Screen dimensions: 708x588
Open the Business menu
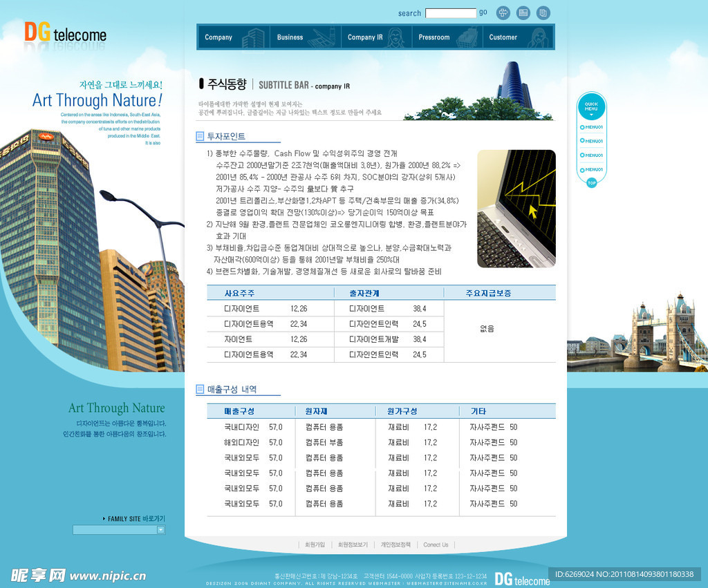pyautogui.click(x=290, y=37)
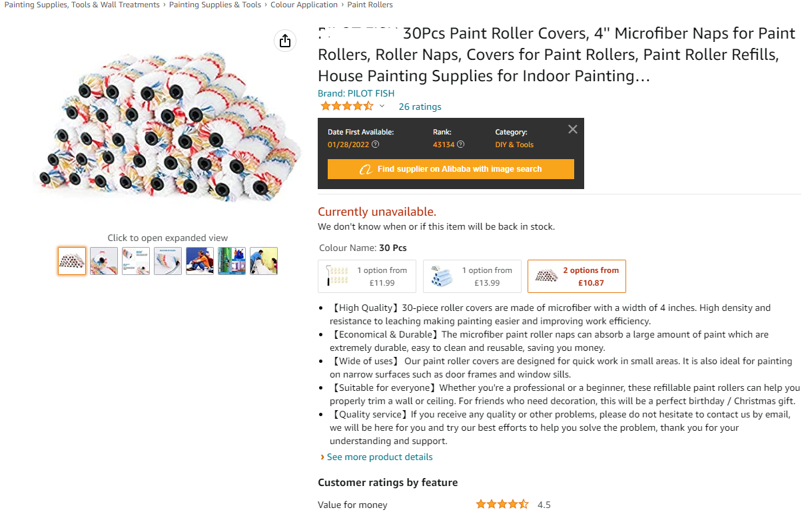The height and width of the screenshot is (516, 812).
Task: Open Painting Supplies & Tools breadcrumb
Action: 215,5
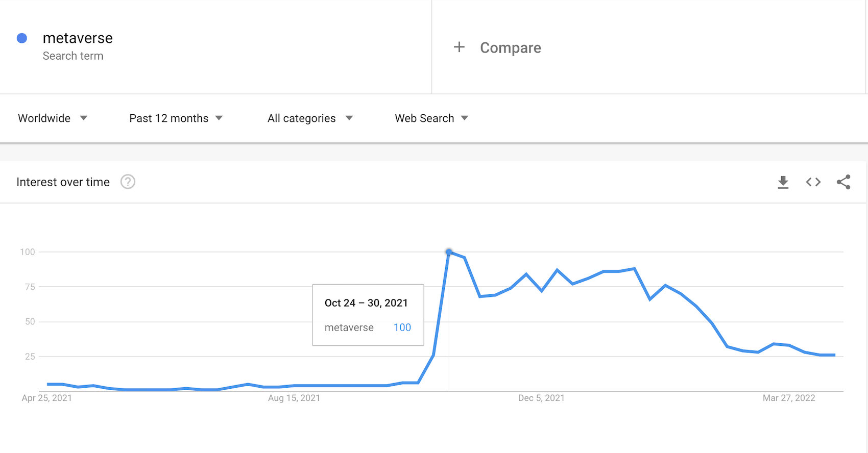The image size is (868, 453).
Task: Download the interest over time data
Action: 783,182
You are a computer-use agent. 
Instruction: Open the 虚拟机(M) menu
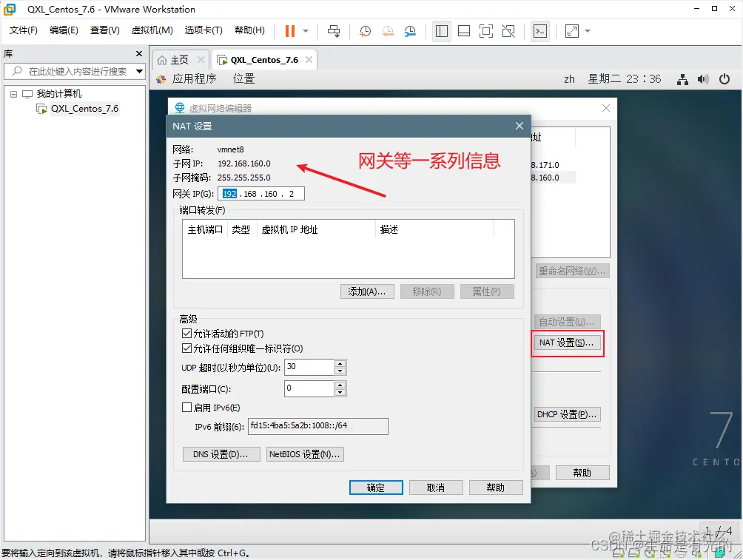coord(151,30)
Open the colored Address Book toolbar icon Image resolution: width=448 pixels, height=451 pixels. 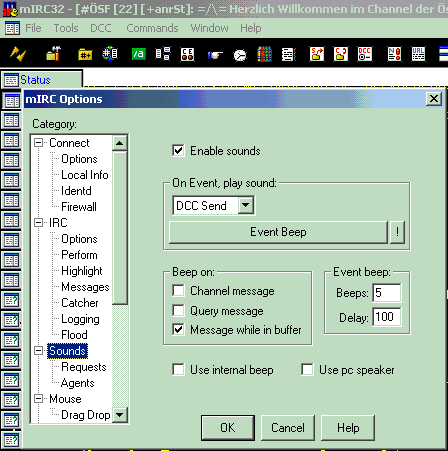264,54
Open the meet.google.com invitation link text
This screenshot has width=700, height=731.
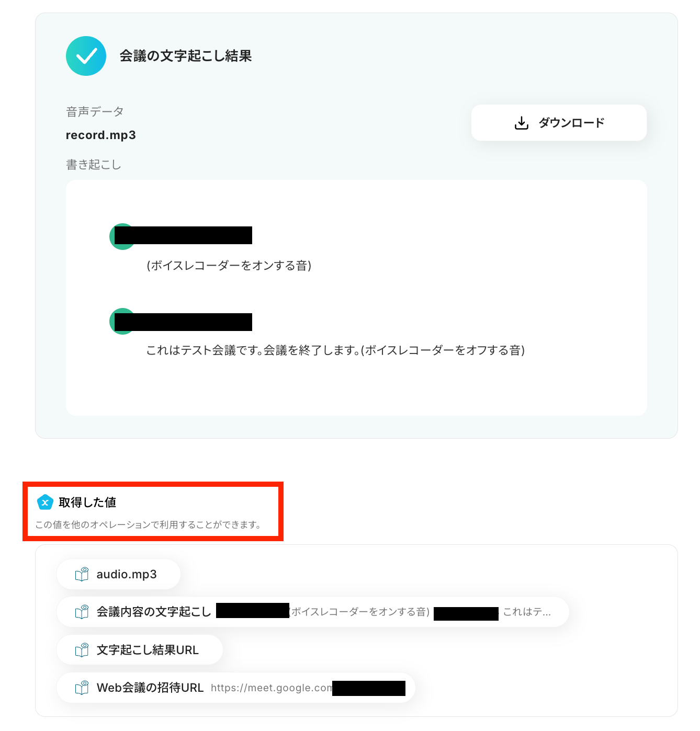coord(272,688)
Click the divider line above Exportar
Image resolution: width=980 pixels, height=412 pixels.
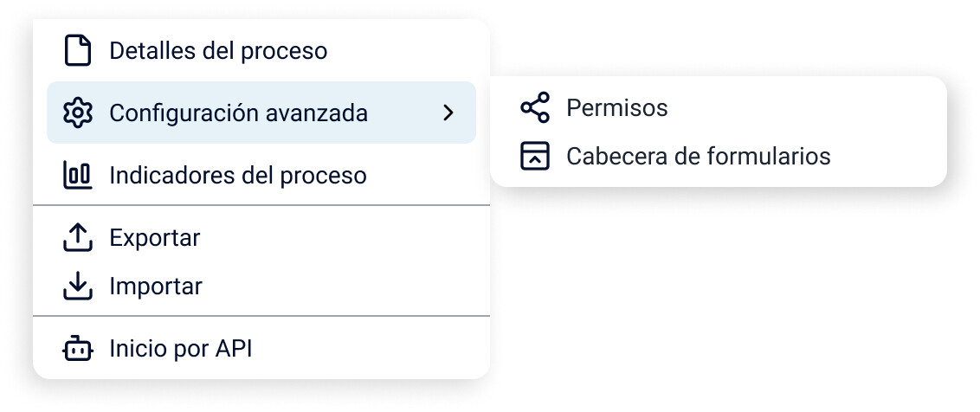tap(261, 205)
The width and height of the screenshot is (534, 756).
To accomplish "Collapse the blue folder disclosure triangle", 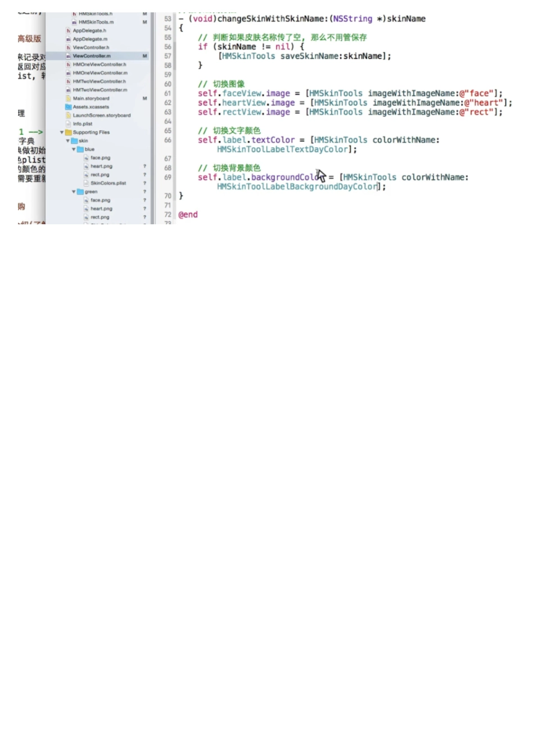I will 74,150.
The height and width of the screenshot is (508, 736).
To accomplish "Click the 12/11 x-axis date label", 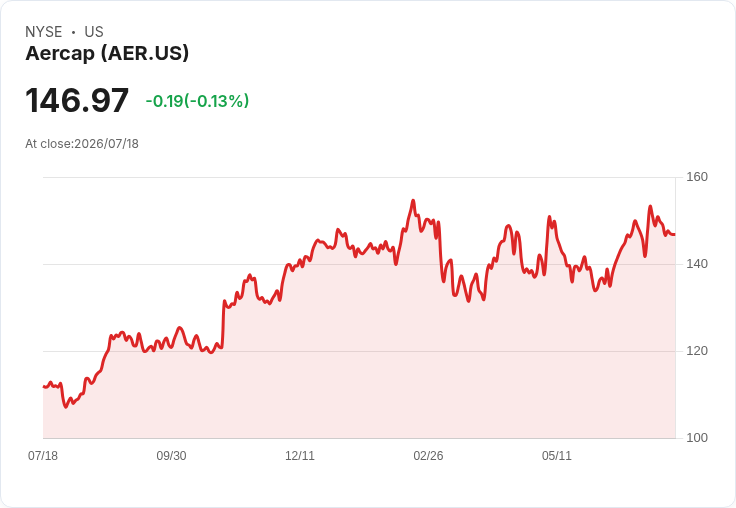I will [x=300, y=455].
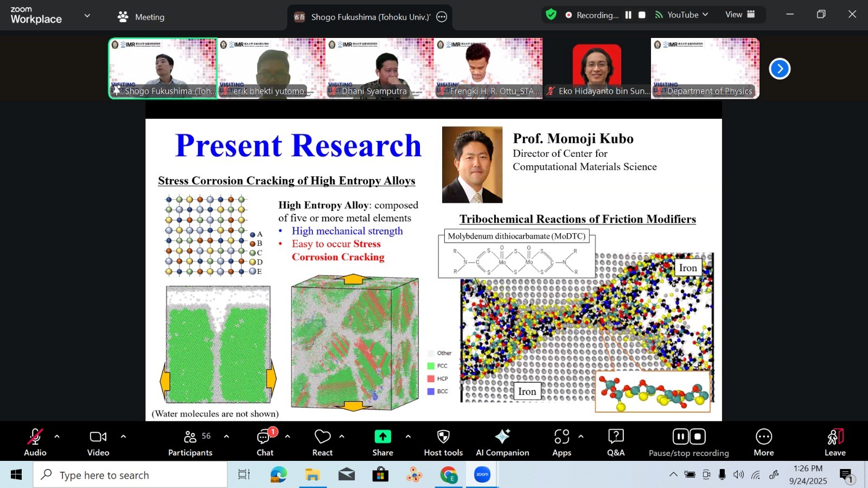
Task: Show next participants with blue arrow
Action: [x=780, y=69]
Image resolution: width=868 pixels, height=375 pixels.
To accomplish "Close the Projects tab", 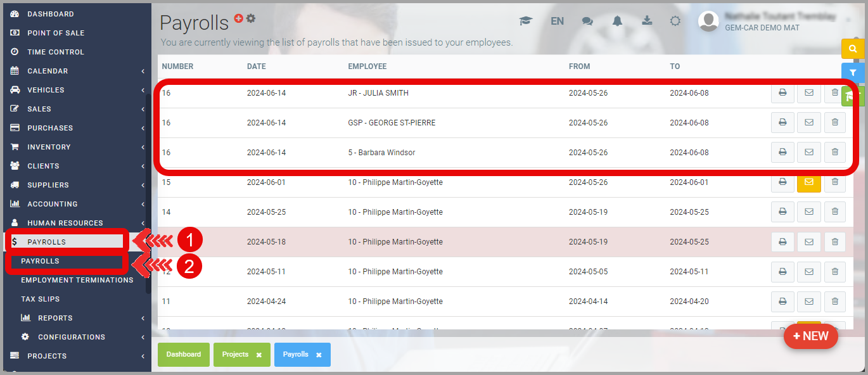I will coord(258,355).
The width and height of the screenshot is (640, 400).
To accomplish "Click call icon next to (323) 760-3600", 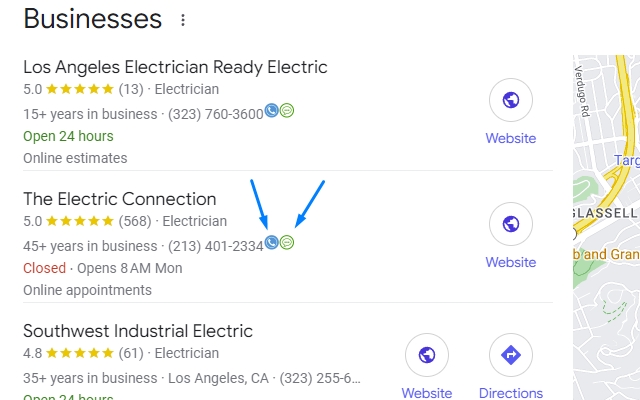I will (271, 111).
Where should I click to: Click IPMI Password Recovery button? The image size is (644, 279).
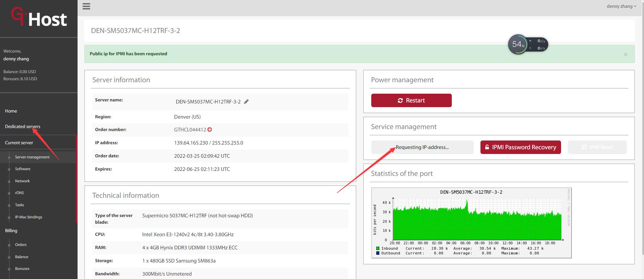(x=520, y=147)
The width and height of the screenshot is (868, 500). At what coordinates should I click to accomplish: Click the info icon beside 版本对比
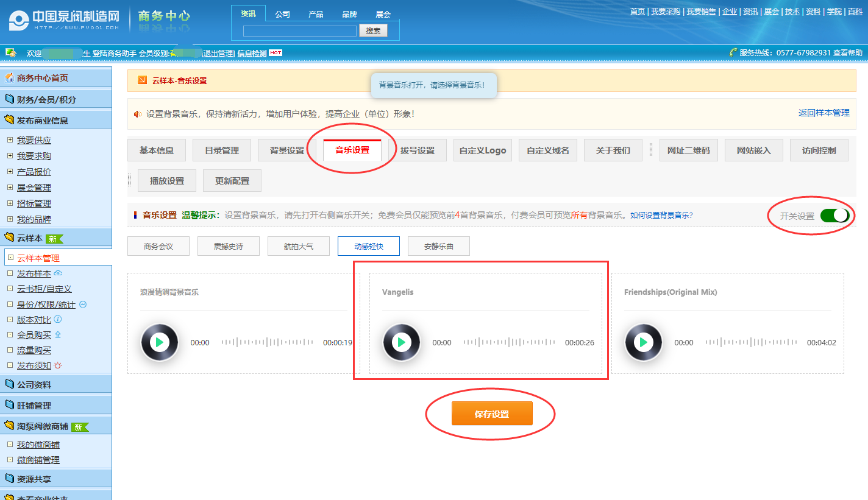pos(58,319)
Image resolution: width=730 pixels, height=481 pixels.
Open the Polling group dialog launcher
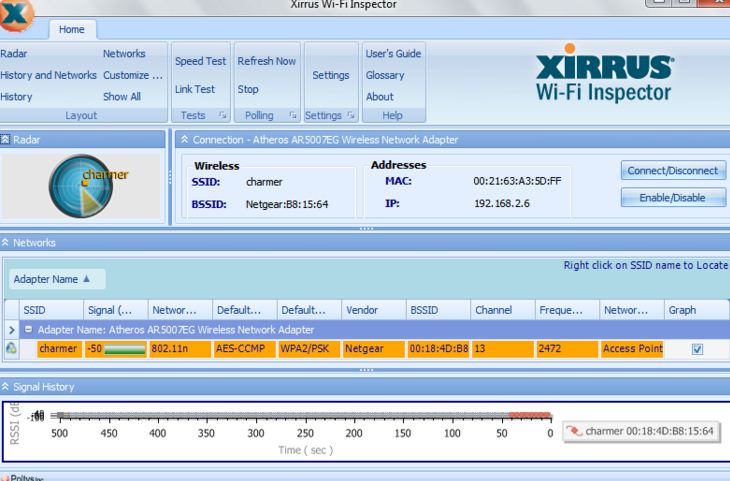(x=290, y=116)
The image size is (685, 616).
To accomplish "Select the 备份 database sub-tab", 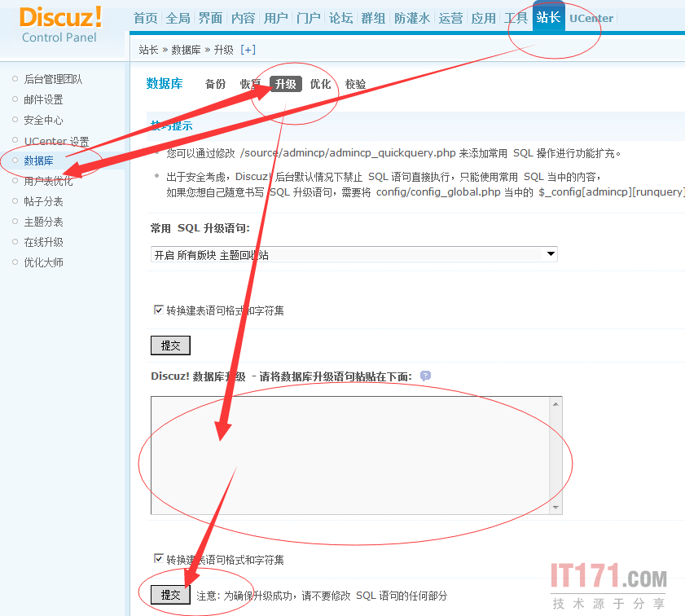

________________

> ACTION ITEM
Your task is to copy word for word the lines from the line containing "The image size is (685, 616)." to the end of the listing, both included, and to drop any pictures.

> EXERCISE SOLUTION
The image size is (685, 616).
To accomplish "Select the 备份 database sub-tab", 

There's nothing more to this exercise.